Locate the line that contains "1232x974 pixels. How" in the entries below, then repeat it and every following line through the line that contains "You are a computer-use agent. Screen dimensions: 688x398", exactly, and no others.
>>
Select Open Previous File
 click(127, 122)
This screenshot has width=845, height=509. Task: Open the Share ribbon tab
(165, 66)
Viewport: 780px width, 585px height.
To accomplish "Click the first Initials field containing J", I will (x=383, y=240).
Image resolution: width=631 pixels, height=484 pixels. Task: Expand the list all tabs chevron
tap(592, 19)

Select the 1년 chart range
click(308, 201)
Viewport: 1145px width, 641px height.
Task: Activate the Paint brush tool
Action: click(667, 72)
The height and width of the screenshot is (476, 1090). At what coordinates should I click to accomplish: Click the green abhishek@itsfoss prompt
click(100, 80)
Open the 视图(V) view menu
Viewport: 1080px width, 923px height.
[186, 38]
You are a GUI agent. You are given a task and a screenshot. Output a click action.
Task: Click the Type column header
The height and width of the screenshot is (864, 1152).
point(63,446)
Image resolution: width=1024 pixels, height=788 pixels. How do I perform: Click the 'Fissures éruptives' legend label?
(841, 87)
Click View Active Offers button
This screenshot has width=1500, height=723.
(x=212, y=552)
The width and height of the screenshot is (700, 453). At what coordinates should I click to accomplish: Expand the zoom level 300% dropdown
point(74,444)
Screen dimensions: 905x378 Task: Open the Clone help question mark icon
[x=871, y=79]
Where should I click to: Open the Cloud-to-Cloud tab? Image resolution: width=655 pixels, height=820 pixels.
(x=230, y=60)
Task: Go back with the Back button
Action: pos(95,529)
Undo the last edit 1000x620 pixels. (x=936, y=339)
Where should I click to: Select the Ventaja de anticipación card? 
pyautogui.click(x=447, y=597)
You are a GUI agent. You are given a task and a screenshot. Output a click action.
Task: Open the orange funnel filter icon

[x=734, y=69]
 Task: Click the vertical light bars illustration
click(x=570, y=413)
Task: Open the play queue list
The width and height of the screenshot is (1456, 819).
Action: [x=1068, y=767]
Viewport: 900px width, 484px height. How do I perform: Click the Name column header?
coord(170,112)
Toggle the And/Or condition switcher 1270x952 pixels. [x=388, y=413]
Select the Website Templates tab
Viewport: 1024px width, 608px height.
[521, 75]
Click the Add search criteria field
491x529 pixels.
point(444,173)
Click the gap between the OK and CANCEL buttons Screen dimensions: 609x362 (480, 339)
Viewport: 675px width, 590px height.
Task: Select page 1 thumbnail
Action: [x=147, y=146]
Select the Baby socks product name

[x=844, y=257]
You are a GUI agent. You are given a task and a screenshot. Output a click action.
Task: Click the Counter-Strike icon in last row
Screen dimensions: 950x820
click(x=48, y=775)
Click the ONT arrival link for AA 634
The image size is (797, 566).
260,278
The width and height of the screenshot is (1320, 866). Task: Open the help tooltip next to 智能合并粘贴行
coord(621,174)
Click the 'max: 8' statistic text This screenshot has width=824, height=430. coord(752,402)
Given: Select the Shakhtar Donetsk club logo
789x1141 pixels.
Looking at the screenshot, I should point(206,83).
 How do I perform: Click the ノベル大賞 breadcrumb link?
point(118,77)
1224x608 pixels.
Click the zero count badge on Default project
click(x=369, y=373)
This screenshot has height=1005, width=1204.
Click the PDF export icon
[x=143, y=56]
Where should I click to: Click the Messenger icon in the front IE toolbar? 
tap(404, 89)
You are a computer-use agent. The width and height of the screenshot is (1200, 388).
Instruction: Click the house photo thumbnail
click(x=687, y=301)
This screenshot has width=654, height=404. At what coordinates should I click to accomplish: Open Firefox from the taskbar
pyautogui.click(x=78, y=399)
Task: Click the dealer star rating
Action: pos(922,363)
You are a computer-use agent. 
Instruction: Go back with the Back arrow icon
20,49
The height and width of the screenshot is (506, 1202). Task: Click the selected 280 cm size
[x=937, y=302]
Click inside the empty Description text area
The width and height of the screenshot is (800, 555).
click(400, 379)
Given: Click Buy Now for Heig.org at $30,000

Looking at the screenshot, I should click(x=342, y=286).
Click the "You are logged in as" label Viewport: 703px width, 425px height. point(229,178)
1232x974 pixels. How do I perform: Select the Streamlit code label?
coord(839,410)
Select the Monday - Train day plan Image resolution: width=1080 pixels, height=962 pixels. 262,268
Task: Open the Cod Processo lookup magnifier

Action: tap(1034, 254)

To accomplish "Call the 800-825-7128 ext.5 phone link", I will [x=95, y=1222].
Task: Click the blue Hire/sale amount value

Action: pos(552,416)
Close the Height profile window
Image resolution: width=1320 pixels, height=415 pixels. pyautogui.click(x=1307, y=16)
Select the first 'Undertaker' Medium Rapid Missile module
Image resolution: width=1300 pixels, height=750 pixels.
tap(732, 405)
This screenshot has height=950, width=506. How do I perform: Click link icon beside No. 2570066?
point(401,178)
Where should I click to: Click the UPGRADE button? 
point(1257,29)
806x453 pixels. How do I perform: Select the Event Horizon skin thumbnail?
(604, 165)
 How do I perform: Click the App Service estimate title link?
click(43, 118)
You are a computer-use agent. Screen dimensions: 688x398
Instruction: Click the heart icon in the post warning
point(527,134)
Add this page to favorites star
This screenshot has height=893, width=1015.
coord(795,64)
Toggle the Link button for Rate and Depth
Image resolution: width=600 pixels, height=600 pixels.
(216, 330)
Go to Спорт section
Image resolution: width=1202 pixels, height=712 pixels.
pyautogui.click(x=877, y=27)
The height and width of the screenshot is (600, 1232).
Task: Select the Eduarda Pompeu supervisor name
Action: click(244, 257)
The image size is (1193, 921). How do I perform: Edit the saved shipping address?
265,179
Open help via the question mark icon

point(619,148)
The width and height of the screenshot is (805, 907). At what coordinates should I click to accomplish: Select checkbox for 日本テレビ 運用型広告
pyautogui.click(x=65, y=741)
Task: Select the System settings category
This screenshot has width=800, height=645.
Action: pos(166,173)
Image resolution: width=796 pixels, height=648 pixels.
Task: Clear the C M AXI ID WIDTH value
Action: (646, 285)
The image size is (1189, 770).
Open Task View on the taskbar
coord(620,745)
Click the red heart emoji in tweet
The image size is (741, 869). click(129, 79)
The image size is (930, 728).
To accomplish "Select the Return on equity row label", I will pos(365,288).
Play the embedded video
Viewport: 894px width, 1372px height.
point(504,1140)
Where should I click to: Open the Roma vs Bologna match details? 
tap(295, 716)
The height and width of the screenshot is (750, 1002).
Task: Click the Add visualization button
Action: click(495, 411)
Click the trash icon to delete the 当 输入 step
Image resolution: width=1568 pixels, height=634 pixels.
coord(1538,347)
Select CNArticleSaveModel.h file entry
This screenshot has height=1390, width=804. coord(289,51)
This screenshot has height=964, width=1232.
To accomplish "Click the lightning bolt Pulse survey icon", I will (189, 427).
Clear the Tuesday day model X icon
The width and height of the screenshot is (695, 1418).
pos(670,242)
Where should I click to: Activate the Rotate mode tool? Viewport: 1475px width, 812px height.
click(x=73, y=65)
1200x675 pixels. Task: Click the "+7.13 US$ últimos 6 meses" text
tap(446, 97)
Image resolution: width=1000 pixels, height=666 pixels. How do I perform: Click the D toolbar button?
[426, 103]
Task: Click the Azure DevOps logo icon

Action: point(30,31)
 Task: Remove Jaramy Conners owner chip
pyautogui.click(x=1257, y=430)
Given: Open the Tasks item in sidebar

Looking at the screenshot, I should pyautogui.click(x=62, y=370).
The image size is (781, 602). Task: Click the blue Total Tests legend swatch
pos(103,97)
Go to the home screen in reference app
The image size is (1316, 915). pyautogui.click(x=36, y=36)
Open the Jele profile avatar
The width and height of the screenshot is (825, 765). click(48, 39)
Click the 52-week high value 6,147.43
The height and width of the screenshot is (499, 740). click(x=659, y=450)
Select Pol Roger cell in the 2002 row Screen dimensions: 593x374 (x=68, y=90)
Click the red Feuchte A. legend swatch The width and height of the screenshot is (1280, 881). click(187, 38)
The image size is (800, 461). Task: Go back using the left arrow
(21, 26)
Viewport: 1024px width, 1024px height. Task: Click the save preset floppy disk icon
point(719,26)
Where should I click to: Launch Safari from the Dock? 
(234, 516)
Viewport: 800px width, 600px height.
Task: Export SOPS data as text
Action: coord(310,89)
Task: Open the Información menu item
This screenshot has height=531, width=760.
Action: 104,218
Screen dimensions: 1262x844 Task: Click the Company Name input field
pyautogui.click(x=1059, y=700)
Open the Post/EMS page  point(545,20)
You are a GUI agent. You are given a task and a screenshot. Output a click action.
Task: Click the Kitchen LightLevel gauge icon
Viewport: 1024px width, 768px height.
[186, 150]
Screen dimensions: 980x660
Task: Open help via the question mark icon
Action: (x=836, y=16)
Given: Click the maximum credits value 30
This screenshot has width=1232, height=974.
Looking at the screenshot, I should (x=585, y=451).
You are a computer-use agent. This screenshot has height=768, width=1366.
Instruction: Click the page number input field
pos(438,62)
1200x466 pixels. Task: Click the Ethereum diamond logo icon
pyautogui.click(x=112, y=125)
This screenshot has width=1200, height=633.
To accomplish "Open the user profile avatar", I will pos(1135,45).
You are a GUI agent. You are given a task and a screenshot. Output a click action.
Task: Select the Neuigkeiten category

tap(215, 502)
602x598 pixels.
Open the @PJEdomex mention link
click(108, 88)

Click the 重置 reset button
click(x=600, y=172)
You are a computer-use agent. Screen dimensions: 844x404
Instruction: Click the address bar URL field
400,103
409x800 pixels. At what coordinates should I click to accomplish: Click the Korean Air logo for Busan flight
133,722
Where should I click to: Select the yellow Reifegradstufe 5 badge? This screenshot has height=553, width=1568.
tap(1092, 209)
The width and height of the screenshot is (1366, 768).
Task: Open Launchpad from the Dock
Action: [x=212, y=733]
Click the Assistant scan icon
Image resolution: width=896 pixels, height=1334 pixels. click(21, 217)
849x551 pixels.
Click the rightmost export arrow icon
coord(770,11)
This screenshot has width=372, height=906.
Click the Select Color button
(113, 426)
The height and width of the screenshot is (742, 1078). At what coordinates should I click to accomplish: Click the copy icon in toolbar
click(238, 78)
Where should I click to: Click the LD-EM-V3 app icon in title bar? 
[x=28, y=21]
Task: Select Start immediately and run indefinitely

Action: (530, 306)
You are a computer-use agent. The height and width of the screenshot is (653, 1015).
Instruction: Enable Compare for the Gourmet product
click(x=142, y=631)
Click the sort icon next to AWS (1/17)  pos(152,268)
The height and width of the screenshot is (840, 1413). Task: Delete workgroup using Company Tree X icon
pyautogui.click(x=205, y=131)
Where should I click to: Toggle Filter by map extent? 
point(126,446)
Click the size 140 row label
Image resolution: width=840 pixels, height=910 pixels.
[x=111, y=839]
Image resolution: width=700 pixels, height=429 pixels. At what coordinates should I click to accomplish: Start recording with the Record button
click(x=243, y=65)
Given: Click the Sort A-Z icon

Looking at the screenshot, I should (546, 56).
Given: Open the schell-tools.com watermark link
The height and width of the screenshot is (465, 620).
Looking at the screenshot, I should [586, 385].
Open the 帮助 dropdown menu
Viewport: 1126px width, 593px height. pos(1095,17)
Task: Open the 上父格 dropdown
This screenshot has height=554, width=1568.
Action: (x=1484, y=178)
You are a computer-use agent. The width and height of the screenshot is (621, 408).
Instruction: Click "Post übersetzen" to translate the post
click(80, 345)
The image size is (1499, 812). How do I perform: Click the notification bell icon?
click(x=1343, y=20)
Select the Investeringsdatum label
<<
> ANSWER TO THIS PROBLEM
1232x974 pixels. How do I perform: Select the Streamlit code label?
coord(839,410)
Select the Monday - Train day plan Image resolution: width=1080 pixels, height=962 pixels. 262,268
Task: Open the Cod Processo lookup magnifier

Action: tap(1034, 254)

To accomplish "Call the 800-825-7128 ext.5 phone link", I will [x=95, y=1222].
Task: Click the blue Hire/sale amount value

Action: pos(552,416)
Close the Height profile window
Image resolution: width=1320 pixels, height=415 pixels. pyautogui.click(x=1307, y=16)
Select the first 'Undertaker' Medium Rapid Missile module
Image resolution: width=1300 pixels, height=750 pixels.
tap(732, 405)
This screenshot has height=950, width=506. How do I perform: Click link icon beside No. 2570066?
point(401,178)
Where should I click to: Click the UPGRADE button? 
point(1257,29)
806x453 pixels. How do I perform: Select the Event Horizon skin thumbnail?
(604, 165)
 How do I perform: Click the App Service estimate title link?
click(43, 118)
You are a computer-use agent. Screen dimensions: 688x398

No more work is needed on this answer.